Reputation: 1556
I realised that one can get top terms from solr using following API:
localhost:8983/solr/admin/luke?fl=text&numTerms=5000&wt=json
But this just gives a list of top unigrams (e.g."David"), NOT bigrams (e.g. "David Beckham"), trigrams etc
Is there a way I can fetch from Solr, a list of top bigrams, trigrams etc ?
Upvotes: 1
Views: 1397
Reputation:
Ion has the right idea but you should use a shingle filter. For example:
<fieldType name="ngram" class="solr.TextField" positionIncrementGap="100">
<analyzer type="index">
<tokenizer class="solr.WhitespaceTokenizerFactory"/>
<filter class="solr.LowerCaseFilterFactory"/>
<filter class="solr.ShingleFilterFactory" minShingleSize="2" maxShingleSize="5" outputUnigrams="true"

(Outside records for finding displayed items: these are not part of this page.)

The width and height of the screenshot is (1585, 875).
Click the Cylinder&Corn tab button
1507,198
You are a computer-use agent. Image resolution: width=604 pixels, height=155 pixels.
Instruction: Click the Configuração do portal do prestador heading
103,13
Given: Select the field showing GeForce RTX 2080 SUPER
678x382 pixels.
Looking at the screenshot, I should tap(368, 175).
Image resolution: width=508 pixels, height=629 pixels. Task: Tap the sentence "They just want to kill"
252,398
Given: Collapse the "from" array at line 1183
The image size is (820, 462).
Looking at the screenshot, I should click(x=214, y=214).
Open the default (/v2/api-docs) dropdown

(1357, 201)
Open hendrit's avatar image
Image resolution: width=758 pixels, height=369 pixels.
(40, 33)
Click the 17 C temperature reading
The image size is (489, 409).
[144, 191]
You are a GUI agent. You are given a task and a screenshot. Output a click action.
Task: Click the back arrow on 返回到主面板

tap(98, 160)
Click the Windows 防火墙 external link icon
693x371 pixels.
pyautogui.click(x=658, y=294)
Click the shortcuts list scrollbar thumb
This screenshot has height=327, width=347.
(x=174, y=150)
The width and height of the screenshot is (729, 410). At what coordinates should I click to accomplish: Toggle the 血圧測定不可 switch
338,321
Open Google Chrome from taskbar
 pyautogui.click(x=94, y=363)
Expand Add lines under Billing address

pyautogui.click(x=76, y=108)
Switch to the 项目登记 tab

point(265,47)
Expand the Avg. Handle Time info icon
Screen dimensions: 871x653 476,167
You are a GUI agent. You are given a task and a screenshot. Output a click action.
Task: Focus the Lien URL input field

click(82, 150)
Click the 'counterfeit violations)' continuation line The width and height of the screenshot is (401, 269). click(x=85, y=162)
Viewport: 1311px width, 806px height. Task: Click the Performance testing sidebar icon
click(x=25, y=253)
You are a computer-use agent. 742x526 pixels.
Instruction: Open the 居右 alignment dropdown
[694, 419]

outputUnigramsIfNoShingles="false" tokenSeparator=" "/>
</analyzer>
</fieldType>
<field name="ngrams" type="ngram" indexed="true" stored="false" required="false" multiValued="true" />
Then use the terms component against this field:
http://localhost:8983/solr/sample/terms?terms.fl=ngrams
Upvotes: 1
Reputation: 2583
One can declare field type with the Ngram filter like:
<fieldType
name="myNGram"
stored="false"
class="solr.StrField">
<analyzer type="index">
<tokenizer class="solr.StandardTokenizerFactory"/>
<filter class="solr.LowerCaseFilterFactory"/>
<filter class="solr.NGramFilterFactory" minGramSize="2" maxGramSize="5"/>
</analyzer>
</fieldType>
and then declare a copy field of type myNGram
<field name="ngrams" type="myNGram" indexed="true" stored="false" required="false" />
<copyField source="doc_text" dest="ngrams"/>
assuming that the document text is located in doc_test
field.
localhost:8983/solr/admin/luke?fl=ngrams&numTerms=5000&wt=json
This will mix will give you the top ngrams of length 2 to 5. If you want just the bigrams you can restrict maxGramSize
paramter of the NGramFilterFactory to 2.
Upvotes: 2